Бюст принял эту дань очень милостиво.
— Папа просто помешан на мистере Мердле, только о нем и толкует, — заметила мисс Фанни, этим самым отодвигая мистера Спарклера на задний план.
— Я был очень… кха… неприятно поражен, сударыня, — продолжал мистер Доррит, — узнав от мистера Спарклера, что мистер Мердль вряд ли… хм… поедет за границу.
— Да, — сказала миссис Мердль, — он так занят и так необходим в Лондоне, что, я боюсь, ему не удастся вырваться. Он уже бог знает сколько лет не выезжал за границу. Вы, мисс Доррит, я полагаю, давно уже проводите за границей большую часть года?
— О да, — протянула Фанни с удивительной храбростью, — уже много лет.
— Я так и думала, — сказала миссис Мердль.
— Вы не ошиблись, — подтвердила Фанни.
— Во всяком случае, — продолжал мистер Доррит, — если мне не удалось познакомиться с мистером Мердлем по сю сторону Альп, то я надеюсь удостоиться этой чести по возвращении в Англию. Это честь, которая имеет в моих глазах особенно высокую цену.
— Мистер Мердль, — сказала миссис Мердль, с удивлением рассматривавшая Фанни в лорнет, — без сомнения, будет не меньше ценить честь знакомства с вами.
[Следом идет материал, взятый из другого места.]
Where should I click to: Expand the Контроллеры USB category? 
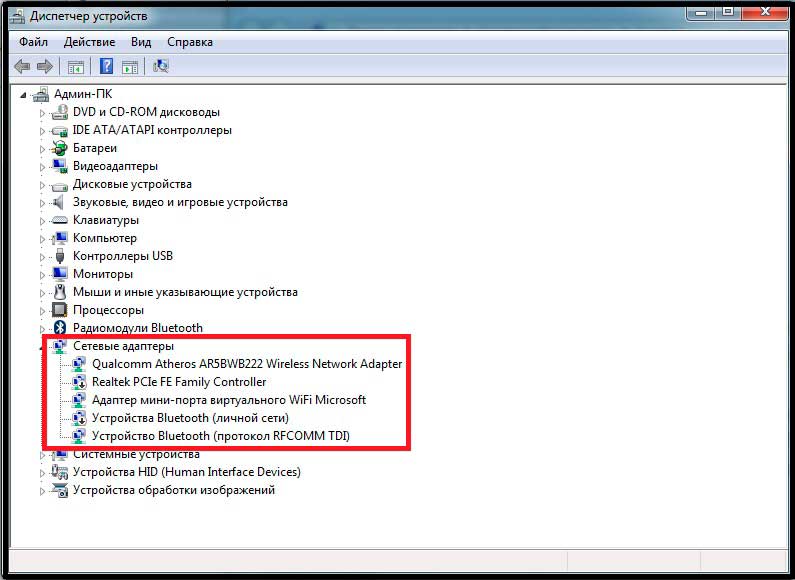43,256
Крошка Доррит, попрежнему задумчивая и одинокая среди окружавших ее лиц, приняла всё это за чистые персики и призмы. Но когда ее отец после блестящего вечера у миссис Мердль завел речь за семейным завтраком о своем желании познакомиться с мистером Мердлем и посоветоваться с этим удивительным человеком насчет помещения своих капиталов, она начала думать, что слова отца имеют более серьезное значение, и с любопытством ожидала появления на горизонте этой яркой звезды.